ON DISCORD ARISING FROM THE EXCESSIVE LOVE OF A HAT

For numberless years a myna had astounded travelers to the caravansary with its ability to spew indecencies in ten languages, and before the fight broke out everyone assumed the old blue-tongued devil on its perch by the fireplace was the one who maligned the giant African with such foulness and verve. Engrossed in the study of a small ivory shatranj board with pieces of ebony and horn, and in the stew of chickpeas, carrots, dried lemons and mutton for which the caravansary was renowned, the African held the place nearest the fire, his broad back to the bird, with a view of the doors and the window with its shutters thrown open to the blue dusk. On this temperate autumn evening in the kingdom of Arran in the eastern foothills of the Caucasus, it was only the two natives of burning jungles, the African and the myna, who sought to warm their bones. The precise origin of the African remained a mystery. In his quilted gray bambakion with its frayed hood, worn over a ragged white tunic, there was a hint of former service in the armies of Byzantium, while the brass eyelets on the straps of his buskins suggested a sojourn in the West.
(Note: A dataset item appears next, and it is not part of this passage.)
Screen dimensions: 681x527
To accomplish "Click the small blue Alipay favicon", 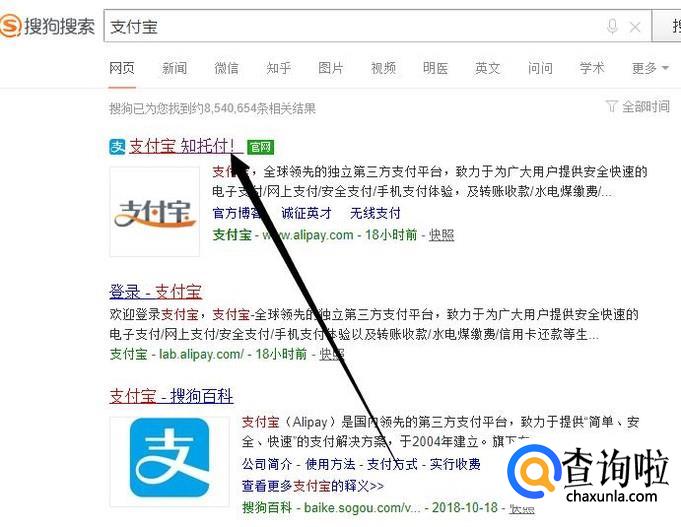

No one had hazarded to discover whether the speech of the known empires, khanates, emirates, hordes and kingdoms was intelligible to him. With his skin that was lustrous as the tarnish on a copper kettle, and his eyes womanly as a camel's, and his shining pate with its ruff of wool whose silver hue implied a seniority attained only by the most hardened men, and above all with the air of stillness that trumpeted his murderous nature to all but the greenest travelers on this minor spur of the Silk Road, the African appeared neither to invite nor to promise to tolerate questions. Among the travelers at the caravansary there was a moment of admiration, therefore, for the bird's temerity when it seemed to declare, in its excellent Greek, that the African consumed his food in just the carrion-scarfing way one might expect of the bastard offspring of a bald-pated vulture and a Bar-bary ape.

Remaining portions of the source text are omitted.